I deployed my service with docker swarm in the Digital Ocean VPC.
I want to block access from the service to http://169.254.169.254/metadata/v1.json which is the metadata API for security reasons. Does anyone know how to do that?
Thanks,
Asked
Active
Viewed 45 times
2 Answers
0
You should block it on your host-machine, Docker use host-machine network configuration, so if your host-machine use iptables, you could use this article to block access.

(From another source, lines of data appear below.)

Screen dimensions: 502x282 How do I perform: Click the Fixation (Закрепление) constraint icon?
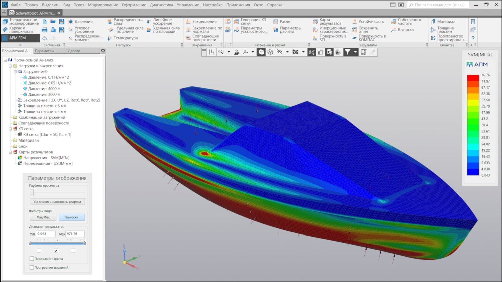click(x=188, y=22)
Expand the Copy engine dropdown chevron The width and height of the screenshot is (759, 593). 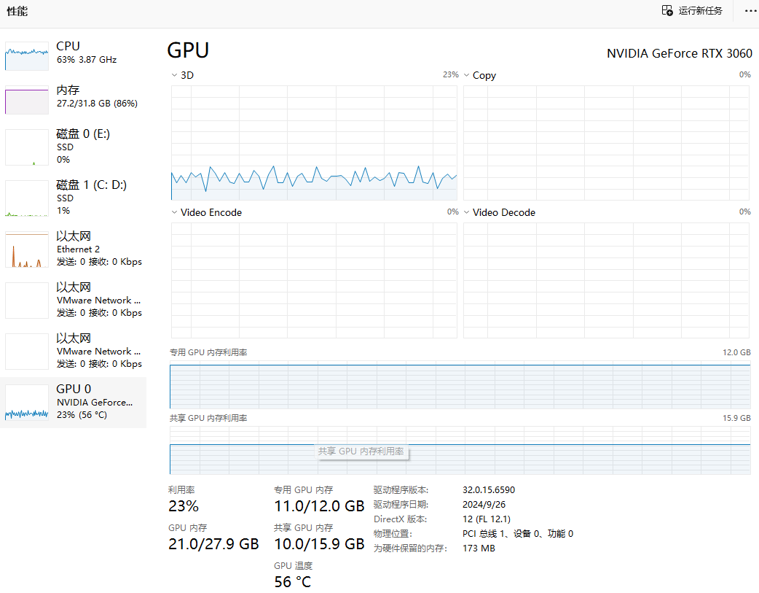(467, 75)
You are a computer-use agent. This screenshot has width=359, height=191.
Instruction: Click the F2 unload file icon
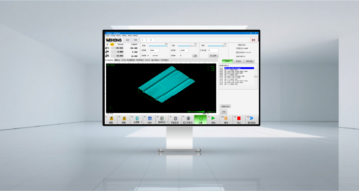click(124, 118)
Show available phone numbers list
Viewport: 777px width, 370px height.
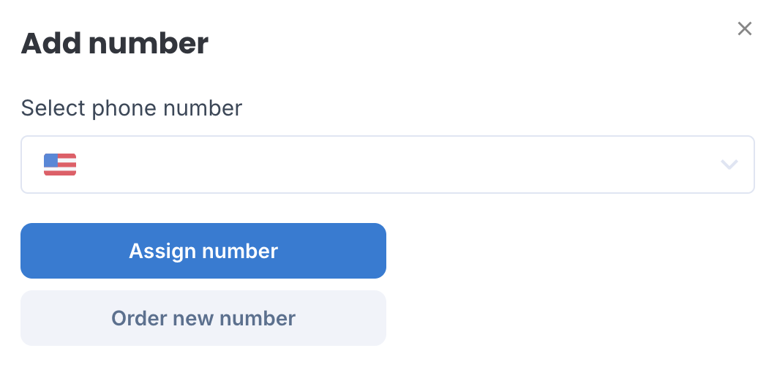coord(388,165)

Also you could block egress traffic from Docker using same iptables, please see this answer.
Alexander Tolkachev
- 4,513
- 3
- 14
- 23
-
I don't want to block on the host-machine. Because some background agents use that APIs for stats. – Quy Tang Jul 29 '22 at 09:23
-
@QuyTang I updated my answer, please check. – Alexander Tolkachev Jul 29 '22 at 12:28
-
Hi Alex, Thanks for your help! After reading some documents about iptables and your included references. I figure out the answer as below - https://serverfault.com/a/1107080/977687 – Quy Tang Aug 01 '22 at 04:04
-
The bounty was awarded. Thanks for helping to figure out the answer Alex! – Quy Tang Aug 05 '22 at 02:47
0
There are 2 ways to block the IP: 169.254.169.254
1. Block the IP in the host machine
# to block:
$ route add -host 169.254.169.254 reject
# to show the current routes:
$ route
2. Block the IP for docker container only in the docker filter chain with iptables
# to block
$ iptables -I DOCKER-ISOLATION-STAGE-1 -d 169.254.169.254 -j DROP
# to show the current tables:
$ iptables -vL
Quy Tang
- 1
- 5